--- Exercises ---
[1] Please repeat a part of the court opinion excerpt below word for word, beginning at the words "It is true that" and stopping after "New York City.".
[2] According to the court opinion excerpt below, how many separate times was the Houlette taxpayer's home leased?

--- Text passage ---
Thus, the taxpayer in Stolk had two residences, both before moving out of his Chappaqua, N.Y., residence, and after acquiring his Virginia farm. Although he sought to qualify his Chappaqua, N.Y., residence and his Virginia residence as principal residences invoking the nonrecognition provisions of the statute, we concluded that his principal residence was his apartment in New York City where he worked and resided with his family during the week, and he therefore was not entitled to the benefits of the statute.

It is true that there is language in the Stolk opinion indicating that when the taxpayer completely moved out of his Chappaqua residence with no intention to return, he abandoned it as his principal residence. But in the particular facts and circumstances of Stolk, where the taxpayer had two residences, the absence of an intent to return was simply one factor that, when added to the taxpayer's practice of working and living in New York City with his family during the week, demonstrated that his New York City apartment was his principal residence. The term ‘abandoned,‘ while perhaps an unfortunate choice of words, simply described the end result of a pattern of conduct clearly demonstrating that the taxpayer's principal residence was in New York City.

In Houlette the taxpayer lived in his home 1 year before being transferred. The home was then leased on five separate occasions over nearly 6 years. The first and last leases were for 2-year periods, none of the leases were with options to buy, and sales efforts were confined to periods contemporaneous with the expiration of a lease. In distinguishing Ralph L. Trisko, supra, Houlette states:

In Trisko, we concluded from the evidence that the taxpayer was not holding and using his residence for the production of income but had leased it during a temporary absence while he was employed abroad in order to provide for its care and maintenance. In the present case petitioner apparently rented the house after sales efforts failed because he could not get his asking price; we cannot say without more evidence that this was not a business purpose in light of petitioner's apparent intention not to occupy the house again. (48 T.C. 350, 355-356.)

In view of the facts and circumstances presented in Houlette, the decision must rest on this ground. Houlette admittedly includes very broad language discussing the relevance of non-occupancy of the old residence, and the lack of intention to return. This only recognizes that a clearly manifested intent to return and reoccupy the premises may, in the light of all the facts and circumstances, negate a business purpose. Robert L. Trisko, supra.

--- Recorded information ---
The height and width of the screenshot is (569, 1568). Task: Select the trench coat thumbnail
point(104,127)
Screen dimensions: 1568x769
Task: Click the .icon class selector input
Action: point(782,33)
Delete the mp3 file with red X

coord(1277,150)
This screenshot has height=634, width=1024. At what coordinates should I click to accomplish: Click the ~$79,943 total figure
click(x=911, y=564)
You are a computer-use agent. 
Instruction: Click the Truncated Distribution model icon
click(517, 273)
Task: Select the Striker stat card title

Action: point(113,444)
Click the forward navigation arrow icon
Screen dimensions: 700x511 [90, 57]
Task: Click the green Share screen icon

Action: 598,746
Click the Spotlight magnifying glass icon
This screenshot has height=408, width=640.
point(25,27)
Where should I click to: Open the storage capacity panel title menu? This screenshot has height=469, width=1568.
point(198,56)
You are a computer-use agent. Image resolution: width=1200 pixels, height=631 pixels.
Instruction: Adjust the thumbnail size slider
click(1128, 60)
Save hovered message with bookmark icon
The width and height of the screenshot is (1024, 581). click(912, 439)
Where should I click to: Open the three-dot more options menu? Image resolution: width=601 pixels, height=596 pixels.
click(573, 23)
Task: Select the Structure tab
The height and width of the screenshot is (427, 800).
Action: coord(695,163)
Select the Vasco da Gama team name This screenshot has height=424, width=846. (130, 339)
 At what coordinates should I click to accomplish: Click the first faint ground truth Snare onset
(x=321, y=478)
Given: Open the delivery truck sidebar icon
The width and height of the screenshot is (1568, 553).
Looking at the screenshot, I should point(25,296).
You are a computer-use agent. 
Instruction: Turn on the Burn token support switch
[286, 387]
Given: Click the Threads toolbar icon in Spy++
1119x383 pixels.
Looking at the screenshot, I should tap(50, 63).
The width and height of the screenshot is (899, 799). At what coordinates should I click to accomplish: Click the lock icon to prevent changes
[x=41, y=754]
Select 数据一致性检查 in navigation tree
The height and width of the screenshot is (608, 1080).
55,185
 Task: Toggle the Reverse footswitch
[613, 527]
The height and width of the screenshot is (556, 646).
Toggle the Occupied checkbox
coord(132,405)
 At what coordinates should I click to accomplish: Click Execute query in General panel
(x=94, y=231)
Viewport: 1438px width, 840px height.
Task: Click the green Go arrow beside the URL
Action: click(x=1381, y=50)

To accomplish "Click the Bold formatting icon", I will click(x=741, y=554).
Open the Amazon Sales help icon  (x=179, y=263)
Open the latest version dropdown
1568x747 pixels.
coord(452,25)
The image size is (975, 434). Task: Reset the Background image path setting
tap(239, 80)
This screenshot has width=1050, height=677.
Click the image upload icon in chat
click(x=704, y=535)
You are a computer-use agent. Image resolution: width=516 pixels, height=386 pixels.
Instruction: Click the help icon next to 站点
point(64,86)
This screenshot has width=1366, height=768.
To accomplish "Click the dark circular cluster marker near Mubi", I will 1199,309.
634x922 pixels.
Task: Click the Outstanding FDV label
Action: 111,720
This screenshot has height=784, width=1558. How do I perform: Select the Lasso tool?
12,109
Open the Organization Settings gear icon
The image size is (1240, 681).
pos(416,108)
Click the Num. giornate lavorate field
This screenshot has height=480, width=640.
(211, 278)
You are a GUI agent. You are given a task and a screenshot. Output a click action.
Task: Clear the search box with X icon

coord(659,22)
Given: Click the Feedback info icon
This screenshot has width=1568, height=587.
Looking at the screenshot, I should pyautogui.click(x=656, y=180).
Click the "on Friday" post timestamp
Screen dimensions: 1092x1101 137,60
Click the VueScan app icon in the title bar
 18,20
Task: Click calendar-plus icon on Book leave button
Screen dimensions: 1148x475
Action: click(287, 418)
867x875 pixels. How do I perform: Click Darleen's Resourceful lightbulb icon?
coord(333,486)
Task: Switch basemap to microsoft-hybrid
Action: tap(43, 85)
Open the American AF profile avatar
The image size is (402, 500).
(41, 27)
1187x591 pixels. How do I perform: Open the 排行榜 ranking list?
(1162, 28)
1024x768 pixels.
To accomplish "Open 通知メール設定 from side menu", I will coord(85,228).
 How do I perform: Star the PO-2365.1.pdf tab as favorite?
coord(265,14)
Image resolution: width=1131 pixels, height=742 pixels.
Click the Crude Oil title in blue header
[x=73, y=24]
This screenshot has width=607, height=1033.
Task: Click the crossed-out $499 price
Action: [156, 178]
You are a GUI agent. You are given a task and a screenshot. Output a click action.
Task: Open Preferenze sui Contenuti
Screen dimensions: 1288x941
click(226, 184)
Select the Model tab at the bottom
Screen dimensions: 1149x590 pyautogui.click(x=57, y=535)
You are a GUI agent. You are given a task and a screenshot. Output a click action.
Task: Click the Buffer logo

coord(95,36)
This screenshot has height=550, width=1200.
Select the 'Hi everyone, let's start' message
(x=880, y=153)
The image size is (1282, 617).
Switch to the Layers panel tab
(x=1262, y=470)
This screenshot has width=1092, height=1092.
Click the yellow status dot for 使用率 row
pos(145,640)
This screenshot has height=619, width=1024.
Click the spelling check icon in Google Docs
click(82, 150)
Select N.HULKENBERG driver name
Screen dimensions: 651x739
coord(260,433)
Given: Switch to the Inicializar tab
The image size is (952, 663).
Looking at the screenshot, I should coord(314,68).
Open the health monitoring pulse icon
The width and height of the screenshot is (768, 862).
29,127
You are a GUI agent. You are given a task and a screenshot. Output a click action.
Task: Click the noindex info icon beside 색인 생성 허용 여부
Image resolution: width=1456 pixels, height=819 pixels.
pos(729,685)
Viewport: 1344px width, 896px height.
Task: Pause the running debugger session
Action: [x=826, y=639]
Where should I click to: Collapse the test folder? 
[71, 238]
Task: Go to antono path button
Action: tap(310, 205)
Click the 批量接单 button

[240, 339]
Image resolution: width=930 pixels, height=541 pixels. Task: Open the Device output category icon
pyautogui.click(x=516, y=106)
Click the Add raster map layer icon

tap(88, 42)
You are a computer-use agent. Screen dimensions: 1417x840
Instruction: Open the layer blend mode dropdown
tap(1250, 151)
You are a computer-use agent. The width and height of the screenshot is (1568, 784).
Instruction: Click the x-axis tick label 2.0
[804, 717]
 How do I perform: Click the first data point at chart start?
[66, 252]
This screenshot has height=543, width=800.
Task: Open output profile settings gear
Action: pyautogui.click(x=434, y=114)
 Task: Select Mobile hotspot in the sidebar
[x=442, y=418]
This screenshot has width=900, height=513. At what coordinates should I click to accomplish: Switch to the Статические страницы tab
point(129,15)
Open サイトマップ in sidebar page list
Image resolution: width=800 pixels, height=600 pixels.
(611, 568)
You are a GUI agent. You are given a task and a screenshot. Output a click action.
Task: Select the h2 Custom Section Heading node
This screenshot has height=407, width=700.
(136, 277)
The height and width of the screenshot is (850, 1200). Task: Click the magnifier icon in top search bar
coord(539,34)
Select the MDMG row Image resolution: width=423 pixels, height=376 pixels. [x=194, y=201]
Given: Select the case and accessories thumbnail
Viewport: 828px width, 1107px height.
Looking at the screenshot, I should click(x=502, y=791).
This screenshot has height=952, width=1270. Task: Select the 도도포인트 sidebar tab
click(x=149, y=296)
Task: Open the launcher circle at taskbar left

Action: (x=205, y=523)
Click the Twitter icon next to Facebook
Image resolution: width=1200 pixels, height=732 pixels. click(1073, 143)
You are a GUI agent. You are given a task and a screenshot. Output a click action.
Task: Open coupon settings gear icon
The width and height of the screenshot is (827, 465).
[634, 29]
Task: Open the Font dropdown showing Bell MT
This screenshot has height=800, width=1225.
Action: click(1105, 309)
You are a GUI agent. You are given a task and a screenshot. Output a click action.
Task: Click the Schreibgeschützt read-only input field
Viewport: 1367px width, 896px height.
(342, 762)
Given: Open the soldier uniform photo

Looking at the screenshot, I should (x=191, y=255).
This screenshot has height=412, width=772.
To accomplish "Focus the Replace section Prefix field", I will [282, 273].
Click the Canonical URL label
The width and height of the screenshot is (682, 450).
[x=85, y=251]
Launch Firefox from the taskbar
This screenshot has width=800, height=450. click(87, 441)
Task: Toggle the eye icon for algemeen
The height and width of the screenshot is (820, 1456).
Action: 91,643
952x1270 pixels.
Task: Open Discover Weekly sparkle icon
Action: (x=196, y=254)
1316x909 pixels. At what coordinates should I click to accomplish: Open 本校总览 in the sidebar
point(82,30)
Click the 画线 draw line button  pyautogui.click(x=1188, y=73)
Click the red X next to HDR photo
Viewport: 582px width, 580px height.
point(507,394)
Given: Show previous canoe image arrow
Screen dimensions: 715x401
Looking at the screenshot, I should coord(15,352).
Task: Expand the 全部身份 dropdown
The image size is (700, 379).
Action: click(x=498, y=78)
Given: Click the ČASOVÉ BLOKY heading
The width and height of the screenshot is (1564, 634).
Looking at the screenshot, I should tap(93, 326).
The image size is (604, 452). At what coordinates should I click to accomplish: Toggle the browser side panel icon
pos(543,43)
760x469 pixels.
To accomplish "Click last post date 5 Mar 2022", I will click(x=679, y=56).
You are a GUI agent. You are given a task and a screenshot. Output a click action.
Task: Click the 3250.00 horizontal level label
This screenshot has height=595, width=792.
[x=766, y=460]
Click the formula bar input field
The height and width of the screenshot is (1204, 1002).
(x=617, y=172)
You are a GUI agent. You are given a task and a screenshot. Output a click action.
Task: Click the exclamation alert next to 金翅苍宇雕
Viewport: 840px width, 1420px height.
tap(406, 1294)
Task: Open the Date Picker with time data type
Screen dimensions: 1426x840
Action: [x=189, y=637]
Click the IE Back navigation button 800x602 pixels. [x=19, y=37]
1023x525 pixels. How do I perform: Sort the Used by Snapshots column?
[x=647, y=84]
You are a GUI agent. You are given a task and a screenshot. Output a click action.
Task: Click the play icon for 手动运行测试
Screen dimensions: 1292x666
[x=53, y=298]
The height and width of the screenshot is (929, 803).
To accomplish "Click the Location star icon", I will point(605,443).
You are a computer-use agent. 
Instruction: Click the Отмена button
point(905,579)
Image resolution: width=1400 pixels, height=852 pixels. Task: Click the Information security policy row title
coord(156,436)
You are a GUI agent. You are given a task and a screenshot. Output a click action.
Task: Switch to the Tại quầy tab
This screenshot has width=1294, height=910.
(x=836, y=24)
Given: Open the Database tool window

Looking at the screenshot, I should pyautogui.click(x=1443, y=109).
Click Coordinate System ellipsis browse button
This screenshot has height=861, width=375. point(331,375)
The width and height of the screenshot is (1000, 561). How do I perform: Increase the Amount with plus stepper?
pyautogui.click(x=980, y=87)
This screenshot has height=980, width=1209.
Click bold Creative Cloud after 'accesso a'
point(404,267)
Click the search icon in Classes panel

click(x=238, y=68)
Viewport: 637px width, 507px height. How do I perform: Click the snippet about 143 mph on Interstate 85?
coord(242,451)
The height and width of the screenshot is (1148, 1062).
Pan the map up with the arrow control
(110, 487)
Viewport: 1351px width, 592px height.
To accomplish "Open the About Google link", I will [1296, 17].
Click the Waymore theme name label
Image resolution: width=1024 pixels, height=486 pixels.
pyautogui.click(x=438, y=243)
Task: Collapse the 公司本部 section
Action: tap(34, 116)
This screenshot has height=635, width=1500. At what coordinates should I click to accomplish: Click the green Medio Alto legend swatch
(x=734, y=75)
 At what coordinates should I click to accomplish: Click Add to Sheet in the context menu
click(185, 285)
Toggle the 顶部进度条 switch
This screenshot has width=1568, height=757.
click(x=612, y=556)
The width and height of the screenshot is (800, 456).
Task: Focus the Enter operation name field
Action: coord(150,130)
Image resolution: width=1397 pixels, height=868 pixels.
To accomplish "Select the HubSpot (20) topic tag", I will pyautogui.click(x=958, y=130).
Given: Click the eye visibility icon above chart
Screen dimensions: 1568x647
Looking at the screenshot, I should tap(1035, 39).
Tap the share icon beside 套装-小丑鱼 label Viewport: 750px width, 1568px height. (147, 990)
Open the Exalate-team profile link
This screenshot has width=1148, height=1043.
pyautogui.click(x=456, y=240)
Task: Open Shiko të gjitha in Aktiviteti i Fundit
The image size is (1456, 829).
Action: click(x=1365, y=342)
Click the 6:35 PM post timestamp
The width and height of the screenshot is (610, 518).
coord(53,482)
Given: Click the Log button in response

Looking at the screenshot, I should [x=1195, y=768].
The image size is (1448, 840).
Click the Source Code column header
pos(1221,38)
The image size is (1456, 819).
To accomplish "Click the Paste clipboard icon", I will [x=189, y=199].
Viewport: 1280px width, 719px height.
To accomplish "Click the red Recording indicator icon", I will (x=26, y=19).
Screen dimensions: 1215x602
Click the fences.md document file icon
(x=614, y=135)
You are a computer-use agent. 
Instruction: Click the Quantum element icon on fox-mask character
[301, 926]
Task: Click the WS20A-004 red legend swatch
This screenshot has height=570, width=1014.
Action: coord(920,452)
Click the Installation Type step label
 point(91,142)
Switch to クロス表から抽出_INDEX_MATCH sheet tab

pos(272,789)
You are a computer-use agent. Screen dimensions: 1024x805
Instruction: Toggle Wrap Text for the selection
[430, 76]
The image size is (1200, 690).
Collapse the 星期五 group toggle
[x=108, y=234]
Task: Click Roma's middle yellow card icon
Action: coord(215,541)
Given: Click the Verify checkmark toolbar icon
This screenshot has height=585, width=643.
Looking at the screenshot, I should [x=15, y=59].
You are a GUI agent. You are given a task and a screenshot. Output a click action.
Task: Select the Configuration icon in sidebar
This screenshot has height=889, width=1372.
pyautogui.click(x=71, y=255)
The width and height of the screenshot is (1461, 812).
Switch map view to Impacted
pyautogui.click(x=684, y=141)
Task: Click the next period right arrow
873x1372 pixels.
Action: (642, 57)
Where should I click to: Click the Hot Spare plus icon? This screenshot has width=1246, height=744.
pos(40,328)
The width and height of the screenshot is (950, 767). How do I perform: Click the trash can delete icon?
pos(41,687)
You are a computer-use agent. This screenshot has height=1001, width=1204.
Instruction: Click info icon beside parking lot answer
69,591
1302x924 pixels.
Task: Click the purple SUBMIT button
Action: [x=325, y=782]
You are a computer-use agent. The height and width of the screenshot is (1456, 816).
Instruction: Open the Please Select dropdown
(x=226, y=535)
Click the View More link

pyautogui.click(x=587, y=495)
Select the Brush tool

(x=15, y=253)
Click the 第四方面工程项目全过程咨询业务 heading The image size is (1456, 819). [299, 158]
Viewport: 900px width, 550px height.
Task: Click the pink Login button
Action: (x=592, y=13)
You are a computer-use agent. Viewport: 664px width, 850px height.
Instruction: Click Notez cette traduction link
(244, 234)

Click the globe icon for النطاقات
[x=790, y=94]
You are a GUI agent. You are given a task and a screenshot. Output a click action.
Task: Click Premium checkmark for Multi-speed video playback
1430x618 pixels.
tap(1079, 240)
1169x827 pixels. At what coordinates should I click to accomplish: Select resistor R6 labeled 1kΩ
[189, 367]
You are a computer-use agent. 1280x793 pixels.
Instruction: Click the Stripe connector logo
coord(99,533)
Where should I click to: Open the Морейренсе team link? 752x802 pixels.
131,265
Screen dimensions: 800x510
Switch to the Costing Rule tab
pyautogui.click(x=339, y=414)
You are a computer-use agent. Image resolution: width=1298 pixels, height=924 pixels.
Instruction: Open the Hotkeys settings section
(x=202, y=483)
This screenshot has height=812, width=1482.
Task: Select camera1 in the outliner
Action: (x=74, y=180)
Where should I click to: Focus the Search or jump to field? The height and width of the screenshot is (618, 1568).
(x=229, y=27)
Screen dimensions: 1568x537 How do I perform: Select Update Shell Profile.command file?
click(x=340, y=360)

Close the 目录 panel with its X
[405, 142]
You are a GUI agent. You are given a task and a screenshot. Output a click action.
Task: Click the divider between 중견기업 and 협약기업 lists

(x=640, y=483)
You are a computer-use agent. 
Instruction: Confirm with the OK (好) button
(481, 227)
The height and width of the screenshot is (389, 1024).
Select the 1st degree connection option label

--- Complete answers ---
[1]
It is true that there is language in the Stolk opinion indicating that when the taxpayer completely moved out of his Chappaqua residence with no intention to return, he abandoned it as his principal residence. But in the particular facts and circumstances of Stolk, where the taxpayer had two residences, the absence of an intent to return was simply one factor that, when added to the taxpayer's practice of working and living in New York City with his family during the week, demonstrated that his New York City apartment was his principal residence. The term ‘abandoned,‘ while perhaps an unfortunate choice of words, simply described the end result of a pattern of conduct clearly demonstrating that the taxpayer's principal residence was in New York City.

[2] Five times, over nearly 6 years.